● **Excerpted passage**

——————————

I swear to the Gods: I get no relief from ANYTHING, NOT EVER. I am so crushed into a little, teeny ball of angst that remains plastered up against the wall at all times. I NEVER get space to myself for any amount of time that does me any good – enough time to replenish my frenzied brain or my anxiety ridden body…my roommates are both fucking slobs without a care in the world for anyone else’s comforts or preferences; they both carry on as if they live completely alone when it comes to things that effect all of us; and I am fucking sick of it. I am fucking sick of the way that they seem to almost work in unison to deprive me of alone time – one leaves and the other comes home, etc.
I’m sick of their faces right now, sick of looking at them both with their carefree expressions every day; I am sick to death of the way that one of them watches the same fucking shit Television shows and the same two or three James Bond films over and over and over. Or how he insists on playing his music with the bass turned up so loud, I cannot concentrate on my own tasks in my own bedroom. I am sick of how little common sense gets applied to situations when it comes to either one of them, too…instead of sliding the empty pizza box on its side BEHIND the recycling can, stupidly and mindlessly opting to COVER THE ENTIRE CAN by setting it over the top, instead…wtf sense does that kind of shit make???

——————————

● **Supplied material**
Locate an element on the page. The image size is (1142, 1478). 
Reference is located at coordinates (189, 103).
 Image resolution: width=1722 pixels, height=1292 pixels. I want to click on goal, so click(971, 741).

——————————

● **Task directions**
Answer these questions from the post about roommates:
1. Which films does one roommate watch over and over?
2. How do the two roommates manage to deprive the writer of alone time?
3. Where should the empty pizza box have been put instead of over the recycling can?
Nothing in the lines has any part in this.

● **Result**
1. The same two or three James Bond films.
2. One leaves and the other comes home.
3. On its side behind the recycling can.